House debates
Monday, 7 August 2023
Questions without Notice
Garma Festival
3:04 pm
Anthony Albanese (Grayndler, Australian Labor Party, Prime Minister) Share this | Hansard source
I sincerely welcome that question, which goes to the Garma Festival. If it was somewhere where there were issues and problems, then the Leader of the Opposition would have been first there. But because it was a celebration of what's positive, a coming together of Indigenous Australians, he was nowhere near it. So accustomed is he is to acting in bad faith that he assumes everyone else is too. Those opposite should have attended the Garma Festival.

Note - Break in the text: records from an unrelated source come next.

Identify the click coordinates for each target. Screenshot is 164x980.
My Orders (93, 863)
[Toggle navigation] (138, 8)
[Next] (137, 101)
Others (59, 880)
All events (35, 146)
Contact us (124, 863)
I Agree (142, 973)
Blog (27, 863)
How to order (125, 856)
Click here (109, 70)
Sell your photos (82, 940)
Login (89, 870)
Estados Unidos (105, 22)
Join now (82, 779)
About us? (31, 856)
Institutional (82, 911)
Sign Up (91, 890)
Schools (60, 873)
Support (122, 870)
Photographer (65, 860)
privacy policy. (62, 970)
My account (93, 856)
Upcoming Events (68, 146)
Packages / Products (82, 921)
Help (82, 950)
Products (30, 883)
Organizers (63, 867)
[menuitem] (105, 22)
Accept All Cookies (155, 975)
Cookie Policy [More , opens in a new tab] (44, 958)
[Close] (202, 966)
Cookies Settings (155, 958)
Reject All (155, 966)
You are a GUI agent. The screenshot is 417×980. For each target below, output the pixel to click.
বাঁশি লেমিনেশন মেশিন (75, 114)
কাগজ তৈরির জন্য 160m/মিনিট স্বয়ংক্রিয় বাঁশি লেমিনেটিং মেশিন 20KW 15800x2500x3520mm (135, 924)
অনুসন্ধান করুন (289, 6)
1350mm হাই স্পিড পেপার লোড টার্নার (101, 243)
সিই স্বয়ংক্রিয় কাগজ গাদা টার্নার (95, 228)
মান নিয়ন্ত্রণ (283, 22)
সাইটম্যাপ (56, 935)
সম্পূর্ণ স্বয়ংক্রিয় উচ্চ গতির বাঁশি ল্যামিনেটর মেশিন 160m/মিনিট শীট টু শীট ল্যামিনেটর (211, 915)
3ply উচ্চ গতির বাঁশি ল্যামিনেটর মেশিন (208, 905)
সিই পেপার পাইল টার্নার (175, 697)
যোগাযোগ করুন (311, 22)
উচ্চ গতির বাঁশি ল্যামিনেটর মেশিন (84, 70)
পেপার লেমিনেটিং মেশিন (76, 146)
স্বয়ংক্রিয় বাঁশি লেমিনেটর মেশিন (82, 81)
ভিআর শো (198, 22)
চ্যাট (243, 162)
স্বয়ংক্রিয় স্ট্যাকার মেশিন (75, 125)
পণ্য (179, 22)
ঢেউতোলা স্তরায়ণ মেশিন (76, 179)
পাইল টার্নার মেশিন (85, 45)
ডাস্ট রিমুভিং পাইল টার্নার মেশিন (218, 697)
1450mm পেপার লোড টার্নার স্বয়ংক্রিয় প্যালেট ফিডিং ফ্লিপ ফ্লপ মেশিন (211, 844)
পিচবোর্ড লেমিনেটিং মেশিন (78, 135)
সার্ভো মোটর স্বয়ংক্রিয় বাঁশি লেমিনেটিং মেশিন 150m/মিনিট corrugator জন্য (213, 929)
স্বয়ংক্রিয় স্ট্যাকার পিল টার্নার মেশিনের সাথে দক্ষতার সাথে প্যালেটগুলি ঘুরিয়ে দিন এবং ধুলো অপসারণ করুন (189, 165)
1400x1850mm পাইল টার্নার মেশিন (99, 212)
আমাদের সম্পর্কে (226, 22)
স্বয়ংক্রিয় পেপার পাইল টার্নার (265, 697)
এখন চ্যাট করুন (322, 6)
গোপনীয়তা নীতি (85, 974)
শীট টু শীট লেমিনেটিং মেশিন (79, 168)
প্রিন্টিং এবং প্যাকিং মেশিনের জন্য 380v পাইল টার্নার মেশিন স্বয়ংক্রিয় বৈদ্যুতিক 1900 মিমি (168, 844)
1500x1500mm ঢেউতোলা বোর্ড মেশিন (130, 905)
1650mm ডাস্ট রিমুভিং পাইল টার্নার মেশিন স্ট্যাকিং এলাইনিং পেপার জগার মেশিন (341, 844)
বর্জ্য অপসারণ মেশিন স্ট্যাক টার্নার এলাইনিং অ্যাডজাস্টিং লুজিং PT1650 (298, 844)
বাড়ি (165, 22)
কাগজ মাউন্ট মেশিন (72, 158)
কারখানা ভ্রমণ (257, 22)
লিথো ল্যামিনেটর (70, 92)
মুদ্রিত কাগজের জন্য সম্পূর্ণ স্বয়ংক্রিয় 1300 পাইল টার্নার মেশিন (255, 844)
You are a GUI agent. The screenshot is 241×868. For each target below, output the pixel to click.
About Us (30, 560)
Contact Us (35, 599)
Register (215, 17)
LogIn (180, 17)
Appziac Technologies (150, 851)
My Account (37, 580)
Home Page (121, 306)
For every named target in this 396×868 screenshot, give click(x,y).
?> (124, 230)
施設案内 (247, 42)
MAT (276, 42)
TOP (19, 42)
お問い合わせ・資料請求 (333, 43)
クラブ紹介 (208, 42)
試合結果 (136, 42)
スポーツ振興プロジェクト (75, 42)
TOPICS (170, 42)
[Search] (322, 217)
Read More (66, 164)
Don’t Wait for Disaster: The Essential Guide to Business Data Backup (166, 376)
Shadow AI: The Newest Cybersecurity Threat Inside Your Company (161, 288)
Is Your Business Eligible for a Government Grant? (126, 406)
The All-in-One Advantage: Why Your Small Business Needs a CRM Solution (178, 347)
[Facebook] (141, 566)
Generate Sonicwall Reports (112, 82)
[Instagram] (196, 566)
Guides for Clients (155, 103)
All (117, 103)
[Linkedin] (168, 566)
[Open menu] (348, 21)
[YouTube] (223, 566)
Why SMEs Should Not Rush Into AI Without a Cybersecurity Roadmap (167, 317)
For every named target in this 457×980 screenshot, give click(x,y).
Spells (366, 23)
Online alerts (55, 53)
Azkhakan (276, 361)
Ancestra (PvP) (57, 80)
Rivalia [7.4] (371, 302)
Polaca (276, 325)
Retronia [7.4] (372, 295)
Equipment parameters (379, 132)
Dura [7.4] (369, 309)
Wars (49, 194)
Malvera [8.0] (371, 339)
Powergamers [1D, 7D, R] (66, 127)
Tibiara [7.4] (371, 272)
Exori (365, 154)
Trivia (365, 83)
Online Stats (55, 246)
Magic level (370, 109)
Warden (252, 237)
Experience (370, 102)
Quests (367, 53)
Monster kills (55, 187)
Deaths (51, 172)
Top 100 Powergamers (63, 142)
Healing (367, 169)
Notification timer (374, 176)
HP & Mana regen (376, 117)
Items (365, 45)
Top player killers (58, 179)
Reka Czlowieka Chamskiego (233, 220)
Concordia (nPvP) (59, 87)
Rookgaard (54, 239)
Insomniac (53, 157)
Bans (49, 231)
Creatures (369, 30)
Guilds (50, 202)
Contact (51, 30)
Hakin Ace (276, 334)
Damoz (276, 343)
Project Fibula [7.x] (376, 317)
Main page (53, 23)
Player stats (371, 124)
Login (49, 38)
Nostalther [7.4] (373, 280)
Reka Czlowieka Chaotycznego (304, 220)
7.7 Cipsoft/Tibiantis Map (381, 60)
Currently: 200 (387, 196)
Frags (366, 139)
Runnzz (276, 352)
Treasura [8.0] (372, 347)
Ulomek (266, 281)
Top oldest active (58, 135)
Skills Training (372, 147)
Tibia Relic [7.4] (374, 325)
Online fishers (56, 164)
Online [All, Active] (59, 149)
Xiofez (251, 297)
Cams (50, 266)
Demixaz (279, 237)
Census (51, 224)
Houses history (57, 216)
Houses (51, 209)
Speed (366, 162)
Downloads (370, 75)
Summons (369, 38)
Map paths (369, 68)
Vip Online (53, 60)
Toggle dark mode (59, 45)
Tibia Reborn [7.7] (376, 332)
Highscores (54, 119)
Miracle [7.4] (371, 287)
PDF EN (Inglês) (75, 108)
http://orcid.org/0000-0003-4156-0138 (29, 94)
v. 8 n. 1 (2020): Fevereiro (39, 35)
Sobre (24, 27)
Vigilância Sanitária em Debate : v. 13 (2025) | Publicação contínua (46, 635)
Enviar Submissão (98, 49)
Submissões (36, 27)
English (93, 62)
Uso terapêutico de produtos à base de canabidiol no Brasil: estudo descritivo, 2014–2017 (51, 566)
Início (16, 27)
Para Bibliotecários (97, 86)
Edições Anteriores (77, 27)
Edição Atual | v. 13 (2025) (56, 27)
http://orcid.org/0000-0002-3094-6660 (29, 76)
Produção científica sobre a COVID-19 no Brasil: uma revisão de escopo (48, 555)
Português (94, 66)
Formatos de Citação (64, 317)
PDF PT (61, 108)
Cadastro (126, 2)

I'll tell you what is different between last year and this year. Last year the shadow minister for Indigenous Australians and shadow Attorney-General, the member for Berowra, was at the Garma Festival and made a constructive contribution to it. I think that gave the people at the Garma Festival a great deal of hope that there was an opportunity to actually lift up this nation by responding positively to the generous ask that is represented by the Uluru Statement from the Heart. It is a generous ask that arose after many years of process and consultation—including by Tony Abbott, who established a process when he was Prime Minister—on the form of constitutional recognition it should take, not whether it should take but what form. Tony Abbott hoped 2017, with the 50th anniversary of the 1967 referendum, would represent the year in which the coalition government would take a referendum forward and give Australians a chance to say yes. Instead, we have seen between last year's Garma Festival and this year's a walking away from the process in which Julian Leeser had been involved since at least 2012.
The Leader of the Opposition thought that saying 'sorry' would be the end of the world; now he thinks listening to people will be the end of democracy. That's what he thinks. The conspiracy theories are colliding with one another. He's struggling to get his scares straight.